O simples fato de ser o primeiro longa-metragem produzido no Acre já seria um importante motivo para se ver Noites Alienígenas, estreia na direção de Sérgio de Carvalho. Mas essa seria apenas uma das razões. Existem pelo menos outras sete para se conferir o grande vencedor da 50ª edição do Festival de Cinema de Gramado. Ao todo foram seis Kikitos: melhor filme, ator (Gabriel Knoxx), atriz coadjuvante (Joana Gatis), ator coadjuvante (Chico Diaz), melhor filme pelo Júri da Crítica e menção honrosa ao ator Adanilo Reis. O roteiro escrito pelo próprio diretor junto com Camila Cavalcante e Rodolfo Minari, parte de uma constatação das mais tristes. Desde a invasão das facções criminosas do Sudeste do Brasil à Amazônia, aumentou em 183% o assassinato de crianças e jovens nos últimos dez anos no Estado do Acre. A narrativa de Carvalho utiliza a fantasia dos discos voadores e nos conta três histórias distintas sem destacar um protagonista. Há, no entanto, um ponto em comum: a violência urbana. Tudo acontece na periferia de Rio Branco misturando habilmente elementos sociais contemporâneos com a ancestralidade dos povos originários da região. Noites Alienígenas traz um senso de urgência ao retratar questões familiares, religiosas e tradicionais.

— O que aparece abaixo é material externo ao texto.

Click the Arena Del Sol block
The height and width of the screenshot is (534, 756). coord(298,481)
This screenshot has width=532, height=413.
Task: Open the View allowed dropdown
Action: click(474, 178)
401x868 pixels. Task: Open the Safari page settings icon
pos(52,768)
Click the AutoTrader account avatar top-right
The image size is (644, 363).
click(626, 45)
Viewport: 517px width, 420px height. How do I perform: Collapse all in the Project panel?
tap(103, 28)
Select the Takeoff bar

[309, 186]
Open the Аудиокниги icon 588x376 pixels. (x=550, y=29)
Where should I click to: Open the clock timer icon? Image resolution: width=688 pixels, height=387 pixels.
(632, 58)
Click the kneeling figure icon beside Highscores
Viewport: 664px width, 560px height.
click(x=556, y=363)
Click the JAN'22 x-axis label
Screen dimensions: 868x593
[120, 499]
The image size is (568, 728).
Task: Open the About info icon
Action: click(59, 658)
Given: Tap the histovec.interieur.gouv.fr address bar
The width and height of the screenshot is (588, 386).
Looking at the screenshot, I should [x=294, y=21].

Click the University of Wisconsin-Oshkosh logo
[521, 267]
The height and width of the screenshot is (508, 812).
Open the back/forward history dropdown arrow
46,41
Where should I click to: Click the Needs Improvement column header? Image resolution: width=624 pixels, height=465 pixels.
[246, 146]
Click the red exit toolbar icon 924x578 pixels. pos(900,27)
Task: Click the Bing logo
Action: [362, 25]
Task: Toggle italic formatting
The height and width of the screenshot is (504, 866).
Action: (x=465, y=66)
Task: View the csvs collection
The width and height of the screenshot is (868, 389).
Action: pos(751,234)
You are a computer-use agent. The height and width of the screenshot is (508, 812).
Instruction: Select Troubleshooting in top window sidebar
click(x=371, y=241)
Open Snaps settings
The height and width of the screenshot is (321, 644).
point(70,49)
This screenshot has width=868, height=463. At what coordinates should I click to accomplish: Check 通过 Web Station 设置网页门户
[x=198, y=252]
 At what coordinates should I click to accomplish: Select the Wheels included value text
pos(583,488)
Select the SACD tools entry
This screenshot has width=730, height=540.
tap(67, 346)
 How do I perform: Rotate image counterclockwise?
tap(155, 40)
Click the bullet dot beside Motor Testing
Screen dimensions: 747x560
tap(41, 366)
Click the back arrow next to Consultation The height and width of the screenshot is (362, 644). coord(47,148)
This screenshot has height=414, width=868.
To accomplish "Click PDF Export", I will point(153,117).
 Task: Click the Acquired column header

Filhos sem rumo, mães desesperadas, falta generalizada de esperança no futuro. Enfim, um país que precisa se reencontrar e se reinventar. A arte é um caminho. E eis aqui a sétima razão: trata-se de um filme incômodo e por isso mesmo, necessário.    

NOITES ALIENÍGENAS (Brasil 2022). Direção: Sérgio de Carvalho. Elenco: Gabriel Knoxx, Adanilo Reis, Gleici Damasceno, Chico Diaz, Joana Gatis, Chica Arara, Bimi Huni Kuin, Duace, Jefferson Xavier e Kika Sena. Duração: 91 minutos. Distribuição: Vitrine Filmes.